_Work to complete_: Using the study of opioid addiction treatment websites, decide whether each statement agrees with the text. Answer yes or no for each, and quote the words that decide it. (a) The websites were examined over a period of 16 months. (b) Google's analytical tool appeared on all 12 websites. (c) Tracker use on the websites declined over the observation period.

_Extract to read_:
BEGIN
Study Finds Security Vulnerabilities In Opioid Addiction Treatment Websites

According to a recent analysis from the Opioid Policy Institute (OPI) and Legal Action Center (LAC), several websites used to provide opioid addiction treatment and rehabilitation services have privacy and data sharing vulnerabilities. More and more, services for addiction treatment and recovery are offered online and through mobile applications, with the websites handling various tasks including patient interaction, telehealth visits, patient enrollment and screening, and referral acquisitions.

Websites that handle and transmit patient data concerning opioid addiction treatment must have a comprehensive and durable security system as a result of the stigma associated with drug addiction. One of the most frequent reasons given by individuals for avoiding substance abuse treatment is a concern for confidentiality. While providers are required to ensure patient confidentiality under laws like the Health Insurance Portability and Accountability Act, little research has been conducted on the privacy and security practices of the provider’s websites. To address this, OPI and LAC collaborated on the study and examined the websites of 12 virtual care platforms over the course of 16 months using the Blacklight tool created by The Markup. In June 2022, these websites received approximately 57,000 visits per month on average. Ad trackers, third-party session cookies, session recording, keylogging, and third-party tracking code, including the code snippets produced by Google (Analytics) and Meta (Pixel) were all evaluated using the Blacklight tool. 

Throughout the 16-month observation period, every website was found to have made regular use of these tools with the potential to gather and send sensitive information, and every website had vulnerabilities that threaten patient privacy. Each of the 12 websites employed ad trackers that could identify the users, and 11 of the 12 websites made use of third-party cookies that tracked users activity across the Internet. About half of the websites utilized Metal Pixel tracking code during the course of the 16-month timeframe. By utilizing the Meta Pixel code snippet, websites can analyze visitor behavior to identify preferences and trends that will enhance user experience. However, the Meta code can obtain sensitive data and transmit it to Meta. The code has been found to capture sensitive data from numerous websites without permission. Although Meta follows a policy requiring Meta Pixel users not to disclose sensitive information like healthcare data, it was revealed that several healthcare providers have sent patient data to Meta. In the OPI’s study, four OUD mHealth websites were found to have transmitted personally identifiable information to Meta. 

In addition, Google’s analytical tool was found on 10 of the 12 websites. This is despite the fact Google’s policy does not allow the code to gather protected health information. All 12 websites featured advertising, and all 12 firms supplied some data to ad tech firms that purchase and sell user data for advertising. The researchers report that the usage of trackers on the websites grew overall over the course of the 16 months. These OUD websites often promoted themselves as private, secure, and 100 percent confidential despite the data exchange and privacy issues that were noted on the sites.
END
_Extracted information_:
BEGIN
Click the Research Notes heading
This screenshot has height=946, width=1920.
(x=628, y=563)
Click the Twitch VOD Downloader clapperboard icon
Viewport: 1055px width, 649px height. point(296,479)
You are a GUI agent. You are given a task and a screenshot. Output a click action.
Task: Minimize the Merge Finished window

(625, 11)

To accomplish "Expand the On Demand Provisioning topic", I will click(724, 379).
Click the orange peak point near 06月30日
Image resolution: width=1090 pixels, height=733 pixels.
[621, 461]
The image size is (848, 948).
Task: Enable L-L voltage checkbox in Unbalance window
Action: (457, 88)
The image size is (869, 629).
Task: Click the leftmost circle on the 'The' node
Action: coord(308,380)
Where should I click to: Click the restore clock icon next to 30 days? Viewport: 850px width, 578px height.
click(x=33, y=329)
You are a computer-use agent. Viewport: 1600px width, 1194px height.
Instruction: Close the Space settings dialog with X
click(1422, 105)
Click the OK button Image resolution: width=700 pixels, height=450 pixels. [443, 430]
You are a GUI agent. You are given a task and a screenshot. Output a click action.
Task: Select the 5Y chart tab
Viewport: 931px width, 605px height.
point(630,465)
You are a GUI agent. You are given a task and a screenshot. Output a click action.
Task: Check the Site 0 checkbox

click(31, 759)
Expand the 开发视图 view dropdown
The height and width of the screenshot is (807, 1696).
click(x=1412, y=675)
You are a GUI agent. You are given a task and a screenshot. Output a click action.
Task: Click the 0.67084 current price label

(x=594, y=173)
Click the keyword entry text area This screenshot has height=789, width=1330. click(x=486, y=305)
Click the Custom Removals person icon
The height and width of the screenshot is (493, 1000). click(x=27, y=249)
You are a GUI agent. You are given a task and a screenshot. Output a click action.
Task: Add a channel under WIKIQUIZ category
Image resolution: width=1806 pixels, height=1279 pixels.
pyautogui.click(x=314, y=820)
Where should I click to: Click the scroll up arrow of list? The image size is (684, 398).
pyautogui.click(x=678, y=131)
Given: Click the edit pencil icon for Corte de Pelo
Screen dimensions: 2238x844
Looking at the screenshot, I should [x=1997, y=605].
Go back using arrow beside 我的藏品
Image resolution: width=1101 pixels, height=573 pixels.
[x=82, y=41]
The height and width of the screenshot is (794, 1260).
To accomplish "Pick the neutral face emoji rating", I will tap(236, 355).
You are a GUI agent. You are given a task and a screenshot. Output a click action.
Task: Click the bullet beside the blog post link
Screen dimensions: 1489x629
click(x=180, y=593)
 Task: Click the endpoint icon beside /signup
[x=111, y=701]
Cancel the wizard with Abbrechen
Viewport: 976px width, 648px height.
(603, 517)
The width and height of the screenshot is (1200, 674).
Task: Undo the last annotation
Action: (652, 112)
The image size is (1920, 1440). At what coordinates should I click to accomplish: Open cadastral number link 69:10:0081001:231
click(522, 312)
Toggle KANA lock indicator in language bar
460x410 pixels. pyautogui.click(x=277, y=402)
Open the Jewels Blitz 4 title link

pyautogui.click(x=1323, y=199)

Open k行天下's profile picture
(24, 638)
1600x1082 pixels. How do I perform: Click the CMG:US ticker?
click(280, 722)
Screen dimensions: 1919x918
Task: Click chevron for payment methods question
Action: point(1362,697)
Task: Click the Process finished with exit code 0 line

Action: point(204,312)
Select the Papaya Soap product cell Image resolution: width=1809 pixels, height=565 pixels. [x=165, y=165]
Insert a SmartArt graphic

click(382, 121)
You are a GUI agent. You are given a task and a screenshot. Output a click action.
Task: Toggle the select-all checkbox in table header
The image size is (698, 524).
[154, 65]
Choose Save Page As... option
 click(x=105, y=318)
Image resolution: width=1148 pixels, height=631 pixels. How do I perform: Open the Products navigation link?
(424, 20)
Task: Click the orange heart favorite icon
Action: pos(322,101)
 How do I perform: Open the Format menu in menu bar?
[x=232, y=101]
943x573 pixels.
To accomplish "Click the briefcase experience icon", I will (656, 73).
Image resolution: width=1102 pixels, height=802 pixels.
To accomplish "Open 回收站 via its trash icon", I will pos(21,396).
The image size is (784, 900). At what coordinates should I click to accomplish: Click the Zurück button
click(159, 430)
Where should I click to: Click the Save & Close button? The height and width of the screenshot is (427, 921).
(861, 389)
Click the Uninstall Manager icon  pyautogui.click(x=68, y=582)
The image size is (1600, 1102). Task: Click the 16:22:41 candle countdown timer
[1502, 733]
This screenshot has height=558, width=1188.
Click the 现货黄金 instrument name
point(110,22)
END
_Solution_:
(a) Yes: "examined the websites of 12 virtual care platforms over the course of 16 months"
(b) No: "Google’s analytical tool was found on 10 of the 12 websites"
(c) No: "the usage of trackers on the websites grew overall over the course of the 16 months"